Wrong. Both are at odds with present moment, and both are entirely outside of your control. That doesn’t mean it is wrong to hope or wrong to fear, but it is wrong to invest your valuable time and energy too deeply on something that may not come to pass, or that is “too far ahead” as Seneca writes.

Two of my other favorite quotes are also along these lines. Seneca said in perhaps his most famous line, “we suffer more in imagination than in reality,” and Marcus Aurelius wrote, “don’t let your imagination be crushed by life as a whole.”

I come back to these lines often and share them with others because this seems to be at the root of anxiety for a lot of people. I have seen multiple people multiple times convince themselves everything was horrible despite them being objectively in the best situation they have ever been in their lives. Just the other day at work I was having a tough discussion with someone fearful of the future that was extrapolating worst case scenarios about things that may never come to pass.

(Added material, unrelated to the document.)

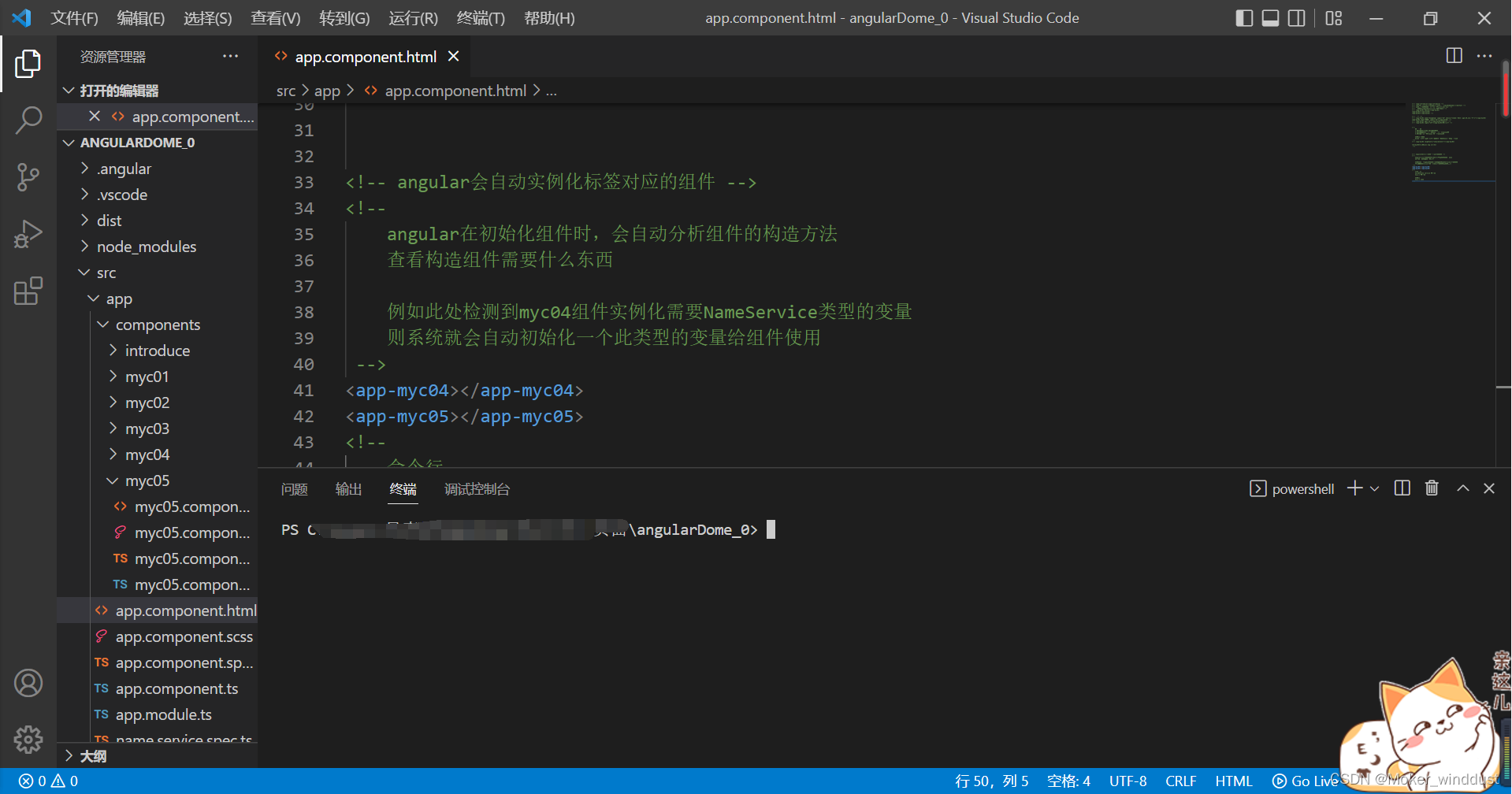Split the editor to the right
This screenshot has width=1512, height=794.
[1453, 56]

It is easy to suffer worries imagined, but what about suffering wants imagined? Part of what is fascinating about this to me is that this can manifest in a couple of different ways, and none of them good. Some people when imagining wants will encounter loss aversion over something they have never obtained, and loss aversion is extremely potent in the human mind. I know friends who would rather dream of asking out a specific woman in their lives than give it a shot because they can ruminate on it endlessly if they never bring it to a conclusion (a Schroedinger’s Relationship). This is want and fear manifested at the same time! In some ways this is a remarkable achievement of the human mind, as there is no other animal we know of that can achieve these sorts of mental gymnastics.

The other manifestation I find interesting here is what happens when you get what you want. If you have convinced yourself you deserve it and it comes to pass then it may mean far less to you than if it had just happened in the present without any seriousness or import bestowed upon it in your mind. This ties back into the Hedonic Treadmill and the innate human feature of never being satisfied with the here and now. By the time you get what you want you are already hoping, imagining, and wanting the next thing. It can also turn into a sense of entitlement if you convince yourself that this hope of yours should come to pass, and the sense of disappointment may be profound when it does not occur and you have, in Marcus’ words, “let your imagination be crushed by life.”

We all want and we all worry. We all hope and we all fear. But we must also understand that these things can be dangerous because they exist solely in our minds, and, consequently, we directly control how dramatic, impactful, or erroneous they ultimately are.